To do:
(1) Answer these questions about the divorce mediation text:
(a) Besides attorneys, which two kinds of professionals does it say some mediators are?
(b) What is the initial mediation session usually called?
(c) About how long does a typical mediation session last?
(2) Can you carry on the divorce mediation text from the point where it stops?

Text provided:
•••••

A mediator is a person who is trained and certified to assist divorcing couples in reaching an agreement before going to court. Some mediators are attorneys, others are therapists, and some are even CPAs. Mediators do not take either party’s side and are not allowed to give legal advice, even when they are attorneys. They are only responsible for helping the couple reach an agreement and putting that agreement into writing.

Issues that Can Be Mediated

Mediation can be used to address custody issues, support issues, property issues, or all three. Sometimes mediation is required or ordered by the court before the case can go to trial. This is especially true when the issues to be resolved involve the children. Couples can also agree on their own initiative to try mediation.

Goal of Mediation

The goal of mediation is not necessarily to do what a judge would do, or achieve the outcome a judge would decree based upon the law and facts. The goal of mediation is to get you and your spouse to agree on disputed issues. Nevertheless, as you go through mediation, it’s valuable to retain an attorney to advise you about your legal rights and responsibilities. Even though you can offer more or accept less than the law requires, you want to be fully informed when making these decisions.

Choosing your Mediator

There are several generally accepted mediation models. Some are essentially hands off. That is, the mediator is simply there to provide the neutral territory and act as referee. In others, the mediator is highly active in the process and acts as a facilitator, constantly evaluating relative positions, equity, compliance with applicable laws, and seeking avenues of settlement. You want to choose a mediator whose style and methods best mesh with your needs. Your attorney should be able to offer you some suggestions for mediators based on his or her assessment of your case and both of your personalities.

Achieving a settlement may require assistance from experts other than a mediator. You may need asset valuations, pension plan valuations, child support calculations, psychological evaluations, business valuations, counseling, anger management classes, legal advice, financial advice, forms completion, and debt counseling. Naturally, no mediator is qualified to provide all of these services. Some mediators are well-connected in the expert community and can provide referrals for these services, which is another factor to consider in choosing a mediator.

The Mediation Process

Mediation is usually handled over a number of sessions to give the family time to come to terms with their transition. Mediation can be accomplished with or without attorneys present.
The initial session is usually an “Orientation Session.” It is designed to educate you about the mediation process and give you and your spouse a sense of whether you want to work with the particular mediator and whether mediation is likely to be successful in your case.

A typical mediation session lasts for about two hours, although some mediators will prefer shorter or longer sessions. Most divorces will require three or four subsequent sessions over a period of several months.

•••••

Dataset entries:
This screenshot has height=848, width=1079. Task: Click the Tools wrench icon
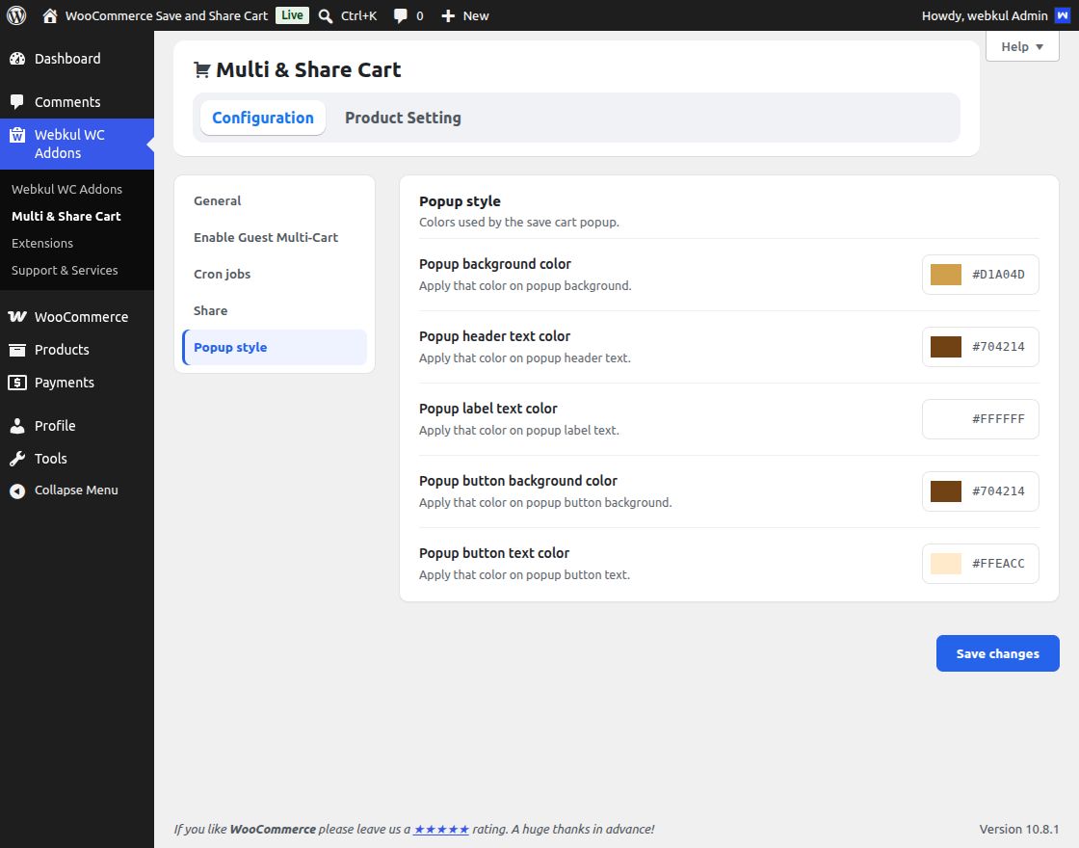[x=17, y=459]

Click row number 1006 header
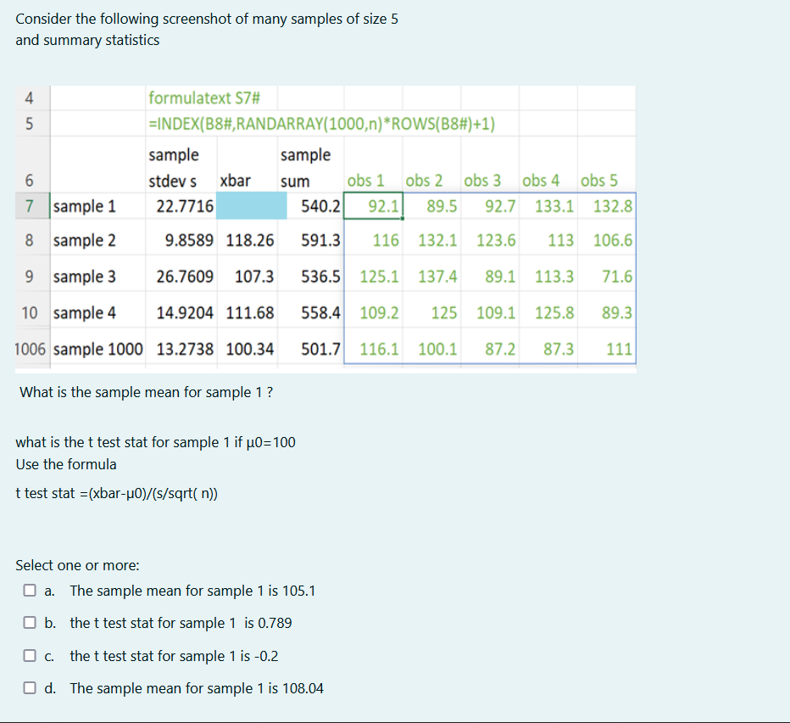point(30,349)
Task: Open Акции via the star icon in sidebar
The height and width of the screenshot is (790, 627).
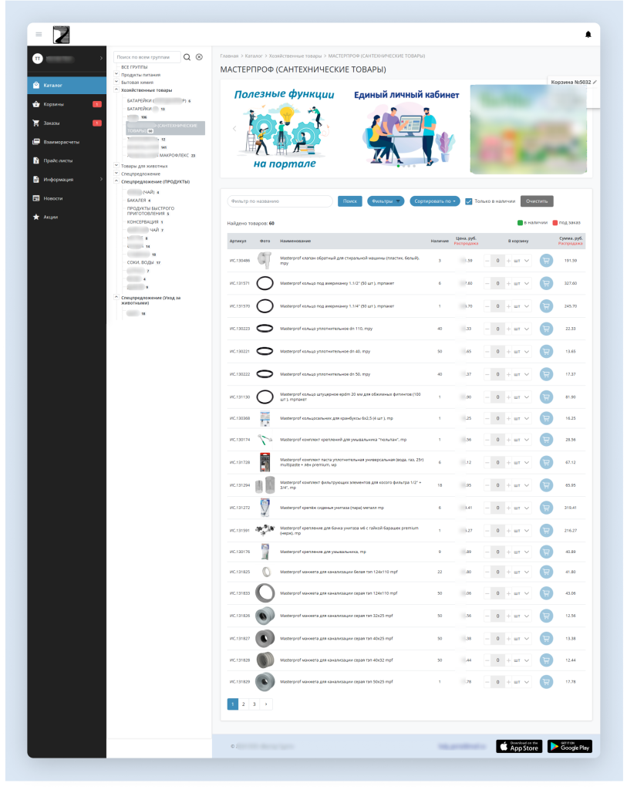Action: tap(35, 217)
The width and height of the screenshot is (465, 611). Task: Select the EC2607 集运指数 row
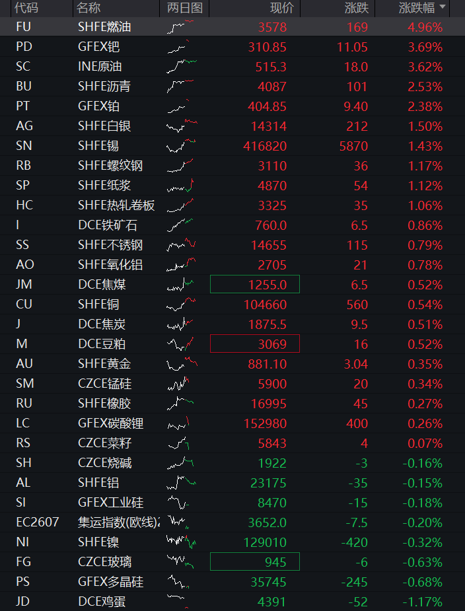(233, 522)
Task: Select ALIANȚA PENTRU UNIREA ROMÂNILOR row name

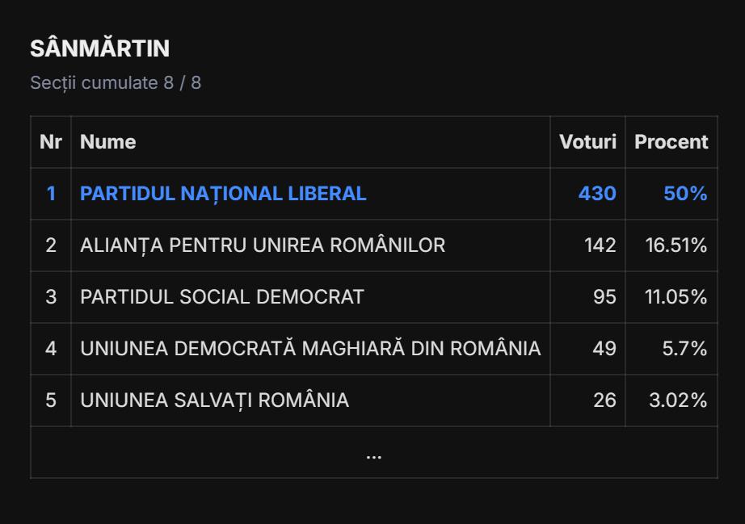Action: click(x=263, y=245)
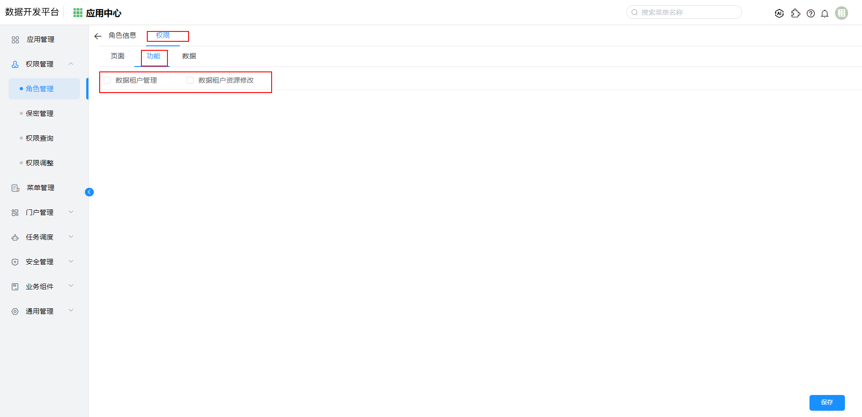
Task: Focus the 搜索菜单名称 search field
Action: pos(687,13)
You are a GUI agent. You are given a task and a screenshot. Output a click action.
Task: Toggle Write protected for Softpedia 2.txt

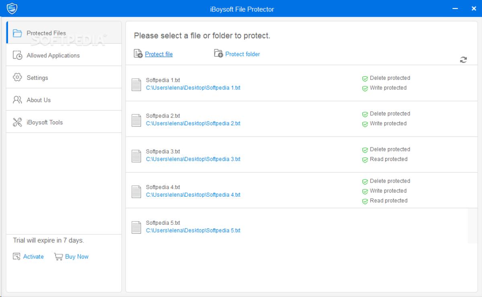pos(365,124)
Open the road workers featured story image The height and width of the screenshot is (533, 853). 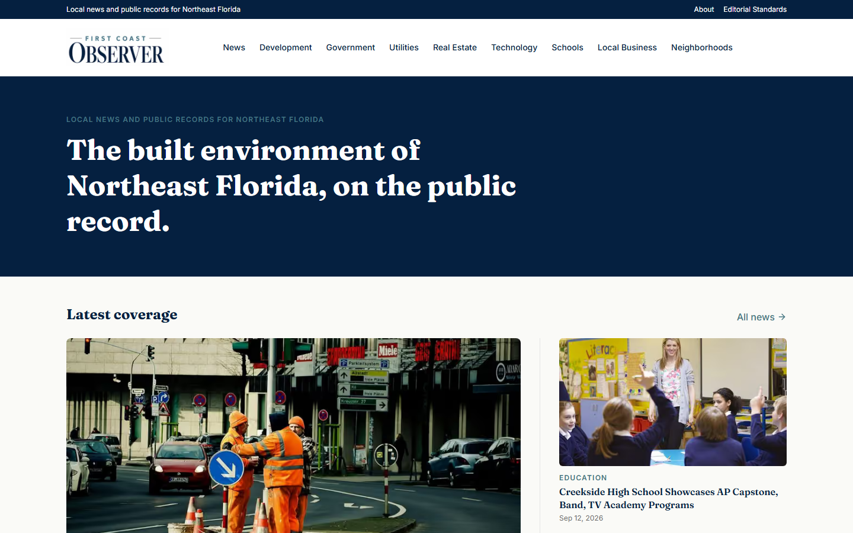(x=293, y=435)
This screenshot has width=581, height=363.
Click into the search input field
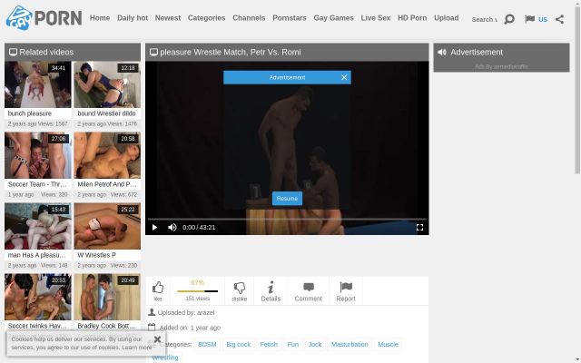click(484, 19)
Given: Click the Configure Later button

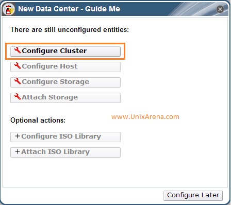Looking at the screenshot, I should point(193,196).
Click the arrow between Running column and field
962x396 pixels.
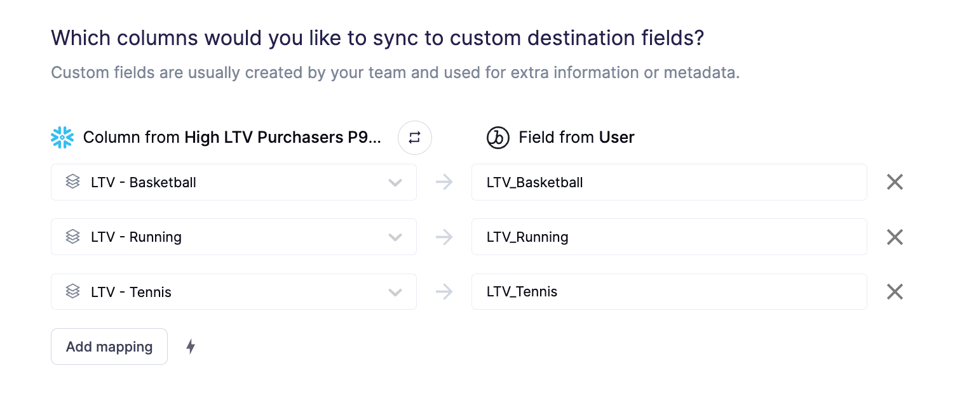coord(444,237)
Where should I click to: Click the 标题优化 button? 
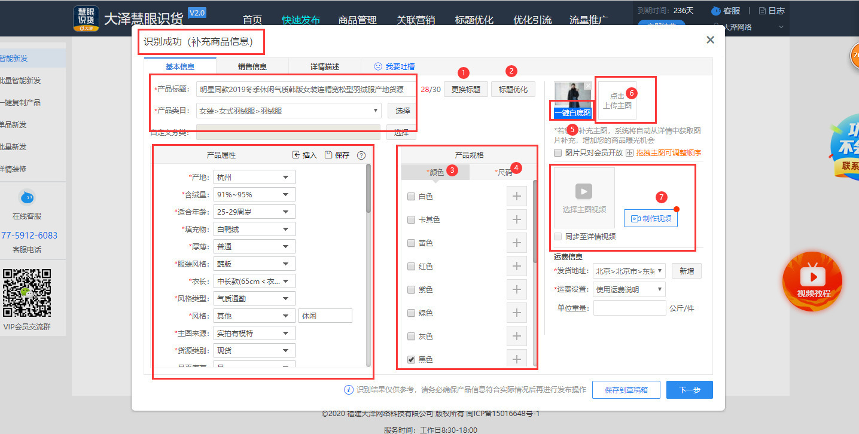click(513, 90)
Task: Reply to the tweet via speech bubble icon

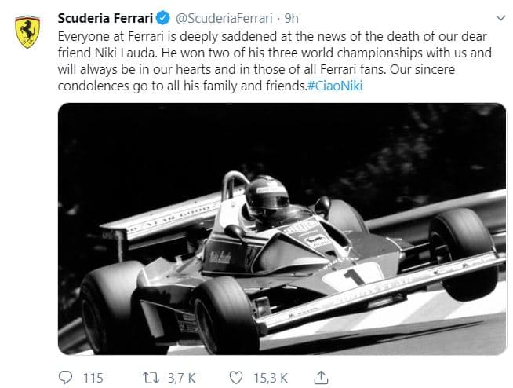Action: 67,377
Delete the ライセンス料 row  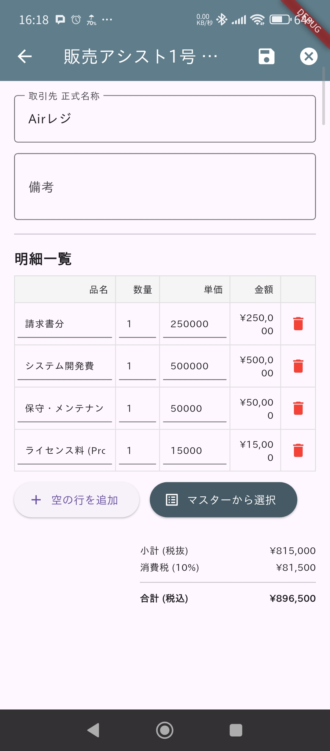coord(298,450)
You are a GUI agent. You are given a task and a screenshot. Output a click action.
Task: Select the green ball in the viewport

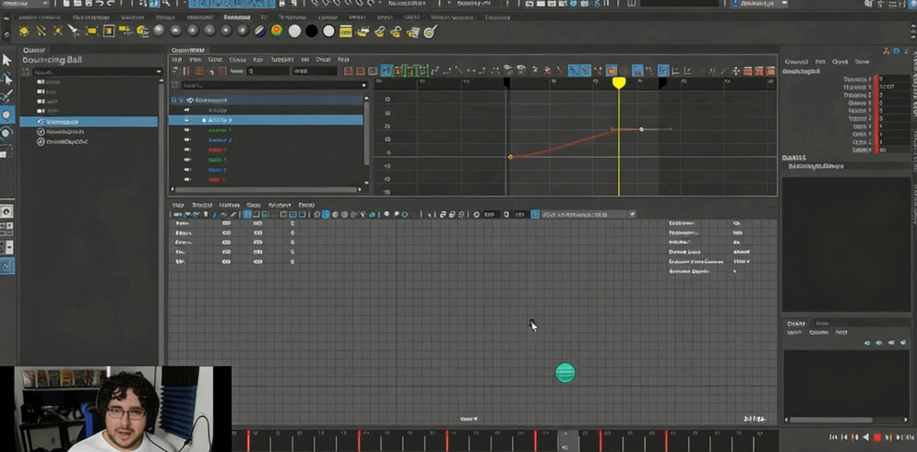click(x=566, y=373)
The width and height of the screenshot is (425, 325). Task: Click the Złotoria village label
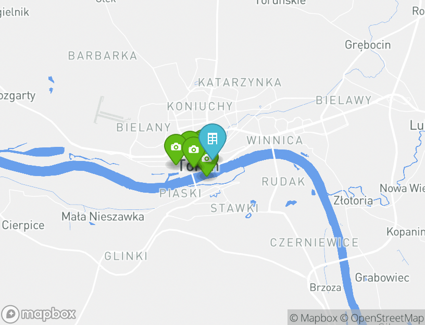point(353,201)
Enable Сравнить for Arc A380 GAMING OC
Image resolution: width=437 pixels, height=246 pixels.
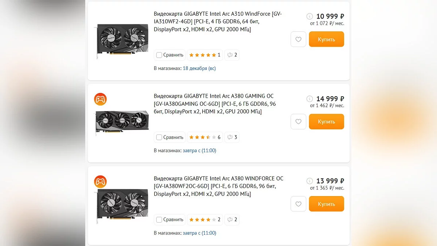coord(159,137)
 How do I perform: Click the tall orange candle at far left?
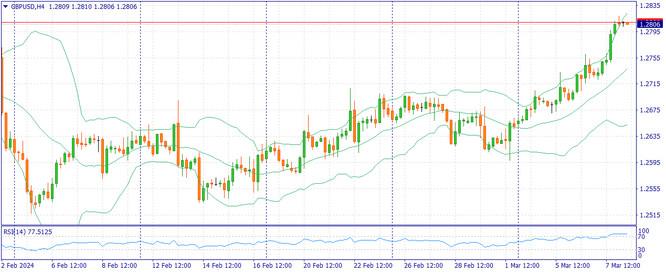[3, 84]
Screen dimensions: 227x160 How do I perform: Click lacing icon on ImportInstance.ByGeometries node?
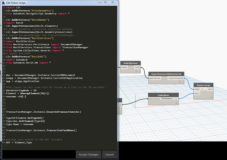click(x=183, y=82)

•••••

Answers given:
(1)
(a) Therapists and CPAs.
(b) An "Orientation Session."
(c) About two hours.

(2)
However, some divorces can be done sooner and some take longer, depending on how well the spouses work together.

Working on a divorce is emotionally hard work. Spreading the sessions out over several months will give you time to assimilate new information, adjust your lives, and face the reality of the divorce. Providing time also allows the grieving process to advance. The further along you both are in resolving your grief over the loss of your marriage, the faster the divorce will progress. For more on grief and how it affects settlement, see Ch. 1.

Most mediation sessions are attended by both spouses and the mediator. Sometimes the mediator will meet privately with one spouse in what’s called a caucus to try to uncover the reasons why negotiations have stalled.
Example: Jake and Joanne were trying to reach agreement on their family home. Both of them wanted it. An examination of their budgets showed that taking the home was not a realistic option for Joanne. She would have a very difficult time keeping up the mortgage payments unless Jake paid her significant monthly alimony, something he refused to do and a court would not likely award. Jake, on the other hand, could afford the home. Joanne adamantly refused to give Jake the home and insisted that, if she couldn’t have it, it must be sold.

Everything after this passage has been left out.